WASHINGTON: Pakistan is still a sanctuary for the Taliban and the Haqqani network and more of a threat than an ally, a top US think tank has said, while asserting that the Trump administration should make it clear to Islamabad that it will face sanctions if it continues to support them.
"Afghanistan is currently doing badly both in the fighting and in its civilian politics, governance, and poverty. Pakistan is still a sanctuary for the Taliban and Haqqani network and more of a threat than an ally," the Center for Strategic and International Studies (CSIS) said in a report released yesterday.
Authored by Anthony H Cordesman, CSIS's Arleigh A Burke, Chair in Strategy, the report said there has to be a better strategy and a better approach to both the military and civil dimensions of the war to provide a reason to stay.
"No commitment should be open ended. The Afghans have to do far more, and do it far better, to justify each future year of US commitment," the report said.
"The United States should make it clear to Pakistan that it faces a total end to aid, and the imposition of sanctions, if it continues to support the Taliban and tolerate the Haqqani network," it said.
Russia should be told that any end to US sanctions will depend on it not supporting the Taliban, and the Unites States should reach out to China to make it clear that Chinese cooperation in dealing with Afghanistan and Pakistan can serve both Chinese and American interests, the report said.
CSIS said the US should make it totally clear that it will conduct a public annual review of its commitments to Afghanistan and the Afghan performance.

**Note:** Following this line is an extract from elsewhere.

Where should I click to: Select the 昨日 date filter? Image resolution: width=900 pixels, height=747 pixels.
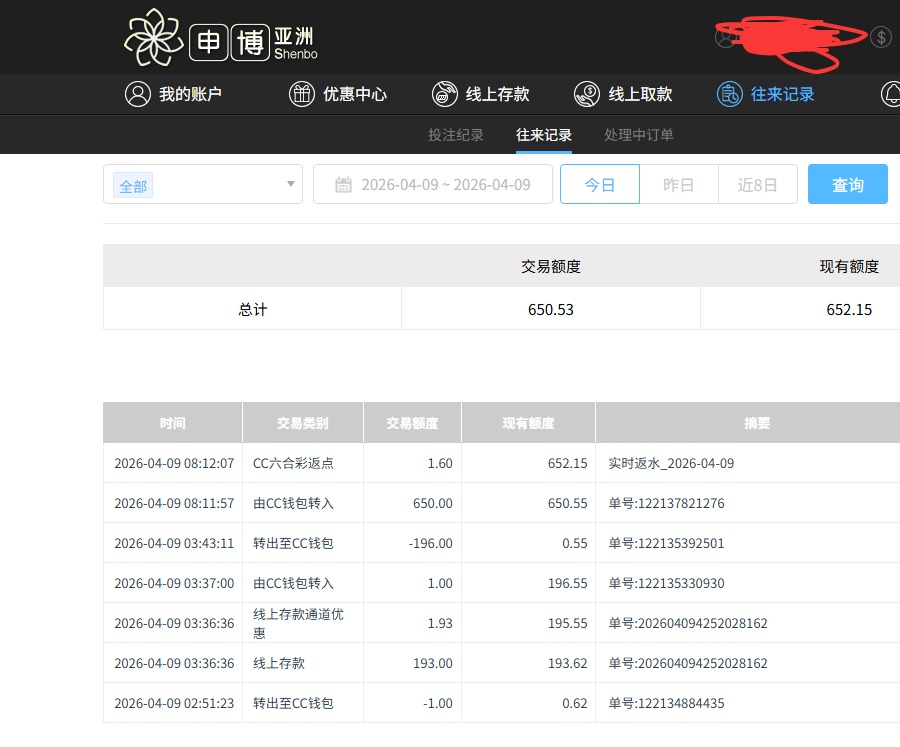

"It should make it clear that it can and will leave in the face of Afghan failure. If necessary, the United States should make good on such a threat," it said.
"It should send a clear message to all 'partner states' that they must meet reasonable standards of performance. The United States should never bully its allies, but it also should not be bullied -- or let nations slip into the kind of overdependence that ultimately undermines rather than aids them," the CSIS said.